*** Begin section ***

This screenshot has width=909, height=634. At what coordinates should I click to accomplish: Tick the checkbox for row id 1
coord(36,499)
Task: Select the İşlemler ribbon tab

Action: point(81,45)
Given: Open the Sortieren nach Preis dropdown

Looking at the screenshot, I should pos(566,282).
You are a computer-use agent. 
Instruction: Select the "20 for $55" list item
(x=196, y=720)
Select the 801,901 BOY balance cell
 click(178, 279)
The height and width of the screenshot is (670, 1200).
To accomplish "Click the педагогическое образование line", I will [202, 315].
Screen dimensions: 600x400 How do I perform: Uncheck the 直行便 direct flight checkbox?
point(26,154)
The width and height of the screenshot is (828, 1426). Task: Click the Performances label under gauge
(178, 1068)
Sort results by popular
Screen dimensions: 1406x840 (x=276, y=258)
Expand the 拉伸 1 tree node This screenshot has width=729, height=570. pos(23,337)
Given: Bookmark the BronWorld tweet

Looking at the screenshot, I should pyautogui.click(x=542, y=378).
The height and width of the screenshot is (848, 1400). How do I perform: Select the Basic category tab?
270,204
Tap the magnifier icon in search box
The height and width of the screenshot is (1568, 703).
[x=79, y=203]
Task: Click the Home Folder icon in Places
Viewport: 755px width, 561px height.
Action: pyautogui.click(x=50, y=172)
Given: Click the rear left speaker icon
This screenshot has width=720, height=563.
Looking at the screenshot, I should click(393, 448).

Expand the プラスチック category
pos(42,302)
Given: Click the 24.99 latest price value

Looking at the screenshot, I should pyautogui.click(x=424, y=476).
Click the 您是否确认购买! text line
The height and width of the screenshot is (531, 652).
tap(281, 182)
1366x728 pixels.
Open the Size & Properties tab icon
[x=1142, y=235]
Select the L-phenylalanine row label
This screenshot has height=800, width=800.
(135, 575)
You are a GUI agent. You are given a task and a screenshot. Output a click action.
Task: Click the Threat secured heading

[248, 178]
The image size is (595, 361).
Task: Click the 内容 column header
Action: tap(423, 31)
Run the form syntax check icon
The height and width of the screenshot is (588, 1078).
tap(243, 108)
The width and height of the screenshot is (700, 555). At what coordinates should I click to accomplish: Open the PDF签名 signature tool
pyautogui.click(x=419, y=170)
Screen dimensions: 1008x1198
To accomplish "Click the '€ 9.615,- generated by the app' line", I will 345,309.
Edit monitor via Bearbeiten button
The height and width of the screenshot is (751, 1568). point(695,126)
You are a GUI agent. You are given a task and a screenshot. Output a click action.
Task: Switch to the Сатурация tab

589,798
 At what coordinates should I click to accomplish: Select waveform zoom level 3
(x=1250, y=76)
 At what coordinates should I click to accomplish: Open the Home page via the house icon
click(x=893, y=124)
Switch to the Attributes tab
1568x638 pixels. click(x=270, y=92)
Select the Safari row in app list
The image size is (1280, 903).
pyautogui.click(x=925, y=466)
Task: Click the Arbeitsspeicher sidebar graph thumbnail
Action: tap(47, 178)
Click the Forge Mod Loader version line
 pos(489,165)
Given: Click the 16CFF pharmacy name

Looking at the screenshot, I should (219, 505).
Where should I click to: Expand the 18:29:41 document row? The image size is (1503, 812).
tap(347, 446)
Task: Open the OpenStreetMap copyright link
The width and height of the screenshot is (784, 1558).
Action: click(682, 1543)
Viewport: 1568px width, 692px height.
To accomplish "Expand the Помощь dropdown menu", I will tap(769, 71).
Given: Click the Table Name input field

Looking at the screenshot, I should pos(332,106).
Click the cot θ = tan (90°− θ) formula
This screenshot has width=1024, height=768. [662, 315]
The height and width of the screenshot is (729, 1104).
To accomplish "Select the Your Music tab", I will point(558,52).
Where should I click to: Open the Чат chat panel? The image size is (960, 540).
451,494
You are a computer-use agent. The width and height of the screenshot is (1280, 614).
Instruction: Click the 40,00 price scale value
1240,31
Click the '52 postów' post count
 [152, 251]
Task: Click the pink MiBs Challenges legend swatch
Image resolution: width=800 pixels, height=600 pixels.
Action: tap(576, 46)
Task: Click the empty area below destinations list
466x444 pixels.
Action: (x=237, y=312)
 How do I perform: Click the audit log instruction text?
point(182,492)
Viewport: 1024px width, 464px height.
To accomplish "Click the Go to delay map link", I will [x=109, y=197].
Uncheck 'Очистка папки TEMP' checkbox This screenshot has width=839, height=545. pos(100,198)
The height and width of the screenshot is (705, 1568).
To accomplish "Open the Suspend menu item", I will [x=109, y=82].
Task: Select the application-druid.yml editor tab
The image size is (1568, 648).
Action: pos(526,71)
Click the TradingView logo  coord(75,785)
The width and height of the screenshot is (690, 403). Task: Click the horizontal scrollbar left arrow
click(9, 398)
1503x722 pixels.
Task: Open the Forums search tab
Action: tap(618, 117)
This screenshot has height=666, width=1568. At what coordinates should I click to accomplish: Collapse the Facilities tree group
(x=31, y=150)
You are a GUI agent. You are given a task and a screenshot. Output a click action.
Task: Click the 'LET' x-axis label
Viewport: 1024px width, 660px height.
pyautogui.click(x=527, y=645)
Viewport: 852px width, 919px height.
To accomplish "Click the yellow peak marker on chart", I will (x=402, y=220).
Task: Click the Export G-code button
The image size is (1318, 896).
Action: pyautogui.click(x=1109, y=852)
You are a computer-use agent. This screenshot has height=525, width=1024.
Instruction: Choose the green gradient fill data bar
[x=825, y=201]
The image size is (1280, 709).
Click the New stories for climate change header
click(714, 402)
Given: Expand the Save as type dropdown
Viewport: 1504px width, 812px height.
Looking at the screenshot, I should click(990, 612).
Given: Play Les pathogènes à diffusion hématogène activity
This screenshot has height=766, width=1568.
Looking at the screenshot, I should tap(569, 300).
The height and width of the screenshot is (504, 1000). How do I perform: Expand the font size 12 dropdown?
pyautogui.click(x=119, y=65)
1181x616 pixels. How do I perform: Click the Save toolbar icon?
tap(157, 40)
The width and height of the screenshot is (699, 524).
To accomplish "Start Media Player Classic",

*** End section ***

→ TASK REQUIREMENTS: Nothing but the lines from the one with "The image size is (1280, 709)." through the final line of the records above should appear, each copied exactly.

→ RESULT OF THIS TASK:
The image size is (1280, 709).
Click the New stories for climate change header
click(714, 402)
Given: Expand the Save as type dropdown
Viewport: 1504px width, 812px height.
Looking at the screenshot, I should click(990, 612).
Given: Play Les pathogènes à diffusion hématogène activity
This screenshot has height=766, width=1568.
Looking at the screenshot, I should tap(569, 300).
The height and width of the screenshot is (504, 1000). How do I perform: Expand the font size 12 dropdown?
pyautogui.click(x=119, y=65)
1181x616 pixels. How do I perform: Click the Save toolbar icon?
tap(157, 40)
The width and height of the screenshot is (699, 524).
To accomplish "Start Media Player Classic",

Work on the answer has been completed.